→ Exercise
Using the listing that follows, return every line with the word "field".

================================

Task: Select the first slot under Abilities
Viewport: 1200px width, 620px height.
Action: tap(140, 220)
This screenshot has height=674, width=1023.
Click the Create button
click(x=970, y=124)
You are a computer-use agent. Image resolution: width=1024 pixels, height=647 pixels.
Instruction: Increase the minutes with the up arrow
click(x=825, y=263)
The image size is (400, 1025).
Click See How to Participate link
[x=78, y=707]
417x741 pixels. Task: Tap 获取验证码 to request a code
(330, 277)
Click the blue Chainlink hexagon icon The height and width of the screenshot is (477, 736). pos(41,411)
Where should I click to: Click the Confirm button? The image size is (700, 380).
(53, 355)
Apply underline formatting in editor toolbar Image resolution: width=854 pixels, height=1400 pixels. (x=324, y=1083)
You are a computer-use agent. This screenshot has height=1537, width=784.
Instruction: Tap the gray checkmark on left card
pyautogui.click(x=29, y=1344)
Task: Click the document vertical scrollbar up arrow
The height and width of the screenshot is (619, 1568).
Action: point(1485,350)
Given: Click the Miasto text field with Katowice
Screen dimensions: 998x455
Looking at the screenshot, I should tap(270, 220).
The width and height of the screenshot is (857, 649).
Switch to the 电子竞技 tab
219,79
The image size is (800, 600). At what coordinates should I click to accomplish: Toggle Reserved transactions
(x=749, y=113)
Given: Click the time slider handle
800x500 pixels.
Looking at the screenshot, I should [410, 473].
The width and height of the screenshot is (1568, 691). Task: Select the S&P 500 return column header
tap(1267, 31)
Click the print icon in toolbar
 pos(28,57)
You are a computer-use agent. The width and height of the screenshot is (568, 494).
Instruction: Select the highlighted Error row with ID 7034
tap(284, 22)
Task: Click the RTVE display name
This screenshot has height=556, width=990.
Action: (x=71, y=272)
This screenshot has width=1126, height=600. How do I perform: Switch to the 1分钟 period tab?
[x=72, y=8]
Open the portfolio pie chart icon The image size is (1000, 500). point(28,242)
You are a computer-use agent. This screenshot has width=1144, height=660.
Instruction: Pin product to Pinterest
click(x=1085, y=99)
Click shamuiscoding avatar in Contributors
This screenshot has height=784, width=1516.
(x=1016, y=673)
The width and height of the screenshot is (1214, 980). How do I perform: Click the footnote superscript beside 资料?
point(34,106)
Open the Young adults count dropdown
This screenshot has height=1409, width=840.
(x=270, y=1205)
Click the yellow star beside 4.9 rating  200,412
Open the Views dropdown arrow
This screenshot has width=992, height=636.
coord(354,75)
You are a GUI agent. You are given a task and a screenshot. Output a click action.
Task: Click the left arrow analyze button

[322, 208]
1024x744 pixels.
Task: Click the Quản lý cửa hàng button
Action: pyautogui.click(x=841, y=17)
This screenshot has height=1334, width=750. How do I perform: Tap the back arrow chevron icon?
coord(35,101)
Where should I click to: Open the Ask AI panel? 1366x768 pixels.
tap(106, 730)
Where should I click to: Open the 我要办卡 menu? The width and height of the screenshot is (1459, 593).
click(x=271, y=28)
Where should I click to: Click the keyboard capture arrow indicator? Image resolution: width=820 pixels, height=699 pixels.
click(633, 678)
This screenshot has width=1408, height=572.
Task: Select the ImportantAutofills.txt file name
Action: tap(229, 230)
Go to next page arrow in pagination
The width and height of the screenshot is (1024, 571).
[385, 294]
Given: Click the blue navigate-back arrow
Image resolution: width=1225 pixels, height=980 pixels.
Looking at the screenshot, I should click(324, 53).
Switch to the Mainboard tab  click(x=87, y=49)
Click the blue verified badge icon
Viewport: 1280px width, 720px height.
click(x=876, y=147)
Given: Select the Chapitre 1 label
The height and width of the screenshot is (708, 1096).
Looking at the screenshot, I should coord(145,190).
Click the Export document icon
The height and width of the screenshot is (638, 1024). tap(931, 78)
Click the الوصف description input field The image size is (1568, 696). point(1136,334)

================================

→ Expected output
Given: Click the Miasto text field with Katowice
Click the الوصف description input field The image size is (1568, 696). point(1136,334)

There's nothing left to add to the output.